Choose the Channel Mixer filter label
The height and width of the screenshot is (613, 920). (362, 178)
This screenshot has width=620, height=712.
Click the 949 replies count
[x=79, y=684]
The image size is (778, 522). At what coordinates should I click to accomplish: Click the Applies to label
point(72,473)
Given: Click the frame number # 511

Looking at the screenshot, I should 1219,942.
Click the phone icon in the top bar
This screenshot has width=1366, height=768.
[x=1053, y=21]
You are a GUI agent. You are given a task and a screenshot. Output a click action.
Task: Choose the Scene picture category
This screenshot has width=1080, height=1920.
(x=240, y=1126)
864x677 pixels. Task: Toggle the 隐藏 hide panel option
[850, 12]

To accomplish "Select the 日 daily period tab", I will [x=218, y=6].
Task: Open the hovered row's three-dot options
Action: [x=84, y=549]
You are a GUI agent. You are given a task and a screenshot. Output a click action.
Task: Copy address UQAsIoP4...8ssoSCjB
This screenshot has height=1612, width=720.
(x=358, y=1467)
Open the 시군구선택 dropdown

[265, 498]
——
## Task prompt
Word for word, write out every record in the listing.

## Written answer
Choose the Channel Mixer filter label
The height and width of the screenshot is (613, 920). (362, 178)
This screenshot has width=620, height=712.
Click the 949 replies count
[x=79, y=684]
The image size is (778, 522). At what coordinates should I click to accomplish: Click the Applies to label
point(72,473)
Given: Click the frame number # 511

Looking at the screenshot, I should 1219,942.
Click the phone icon in the top bar
This screenshot has width=1366, height=768.
[x=1053, y=21]
You are a GUI agent. You are given a task and a screenshot. Output a click action.
Task: Choose the Scene picture category
This screenshot has width=1080, height=1920.
(x=240, y=1126)
864x677 pixels. Task: Toggle the 隐藏 hide panel option
[850, 12]

To accomplish "Select the 日 daily period tab", I will [x=218, y=6].
Task: Open the hovered row's three-dot options
Action: [x=84, y=549]
You are a GUI agent. You are given a task and a screenshot. Output a click action.
Task: Copy address UQAsIoP4...8ssoSCjB
This screenshot has height=1612, width=720.
(x=358, y=1467)
Open the 시군구선택 dropdown

[265, 498]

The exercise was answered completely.